🤖 AI Summary
Large language models (LLMs) exhibit limited capability in structured and multi-step reasoning under in-context learning (ICL), particularly in explicitly distinguishing between deliberate reasoning and heuristic, non-analytical responses.
Method: We propose JointThinking, a novel ICL paradigm that explicitly models the structural differences between “thinking” and “no-thinking” reasoning modes. It employs parallel dual-path generation and dynamic fusion—without additional training—and leverages output inconsistency between the two paths to trigger conditional, on-demand secondary calibration, enabling single-pass dominant inference with targeted refinement.

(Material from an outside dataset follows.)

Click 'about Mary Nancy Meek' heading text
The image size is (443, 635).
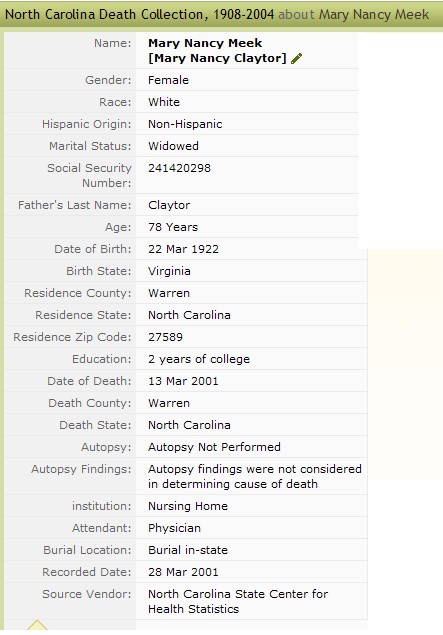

Contribution/Results: JointThinking significantly outperforms few-shot chain-of-thought and majority voting across multiple reasoning benchmarks. In-distribution, it matches state-of-the-art fine-tuned methods; out-of-distribution, it demonstrates superior robustness and generalization. The approach is training-free, computationally efficient, and inherently adaptive to task complexity.
📝 Abstract
Reasoning large language models (RLLMs) have recently demonstrated remarkable capabilities through structured and multi-step reasoning. While prior research has primarily focused on improving their training and inference strategies, their potential for in-context learning (ICL) remains largely underexplored. To fill this gap, we propose Thinking with Nothinking Calibration (JointThinking), a new ICL paradigm that leverages the structured difference between two reasoning modes, i.e., Thinking and Nothinking, to improve reasoning accuracy. Specifically, our method prompts the model to generate two answers in parallel: one in Thinking mode and the other in Nothinking mode. A second round of Thinking is triggered only when the two initial responses are inconsistent, using a single prompt that incorporates the original question and both candidate answers. Since such disagreement occurs infrequently (e.g., only 6% in GSM8K), our method performs just one round of reasoning in most cases, resulting in minimal latency overhead. Extensive experiments across multiple reasoning benchmarks demonstrate that JointThinking significantly outperforms few-shot chain-of-thought (CoT) and majority voting with improved answer robustness. Moreover, It achieves comparable in-distribution performance to training-based SOTA method, while substantially outperforming on out-of-distribution tasks. We further conduct a systematic analysis of the calibration mechanism, showing that leveraging different reasoning modes consistently lowers the error rate and highlights the value of structural thinking diversity. Additionally, we observe that the performance gap between actual and ideal reasoning narrows as model size increases in the second round of thinking, indicating the strong scalability of our approach. Finally, we discuss current limitations and outline promising directions for future ICL research in RLLMs.